Children's Literature - Susan Hepler
At the mall, irrepressible Jenny sings the praises of a new food pellet and is asked to appear in a TV commercial. Soon she is emoting energy and sparkle to her annoyed family. When the commercial finally airs, she discovers it is for gerbil kibble and becomes the laughingstock of her class. However, the $900 check makes up for her humiliation. The pleasant but slight story, one of the half dozen "Jenny Archer" series, is short, punchy, and pleasantly illustrated with textured and shaded pencil drawings.

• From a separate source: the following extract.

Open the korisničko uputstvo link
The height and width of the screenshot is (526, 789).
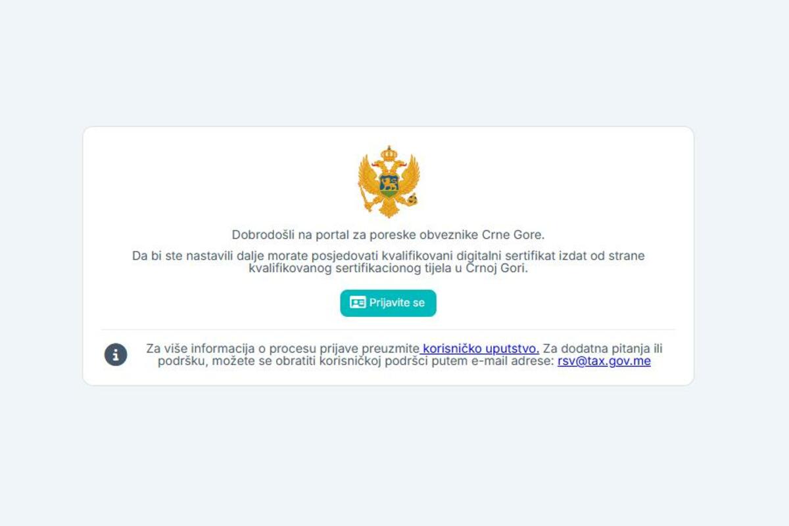pos(480,348)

Children's Literature - Susie Wilde
An author who uses contemporary settings adds another title to her very popular Jenny Archer series for beginning readers. Conford's Nibble, Nibble, Jenny Archer finds the star enthusiastically endorsing and eating a product she discovers is gerbil food!
School Library Journal
Gr 2-4-- During a trip to the mall, Jenny samples a product being tested on the public. After she finds out that her comments about the mysterious pellets will be part of a television commercial, she begins to imagine what her life will be like when she is rich and famous. Then the ad airs, and Jenny is horrified to learn that she has gushed over the delicious taste of gerbil food, and that the producers want to televise the spot nationally. Conford has created another hilarious chapter book about this enthusiastic heroine. Young readers will respond to Jenny's sense of humor and adventure, as well as her emotional ups and downs. While parents and friends are not a major focus, they do provide a loving and stable background for the unfolding of events. This tasty treat will whet children's appetites for more Jenny Archer tales. --Jana R. Fine, Clearwater Public Library System, FL
Jenny Archer a TV star? When Jenny samples a new food at the local mall, she learns she has secretly been filmed for a television commercial. The production crew loves her en
thusiasm and natural, sparkling manner. The promise of $500 after permission papers are signed launches Jenny into practicing "enthusiasm" and "sparkle," much to the distress of those around her. Jenny finds out when her commercial will be played and urges her friends and classmates to watch it. Her shock and dismay at discovering what she actually ate are compounded immediately by painful teasing. How Jenny feels about what happened to her and what she decides about commercials offer a meaningful lesson. The inventive plot, gentle humor, and apt characterization make this a beginning chapter book that fits the intended audience. However, the ethical implications and legal issues of using a child in this way are somewhat disturbing and offer lots to discuss. The pencil drawings mesh well with the action. A good introduction to Jenny Archer, a likable heroine of many books in the series.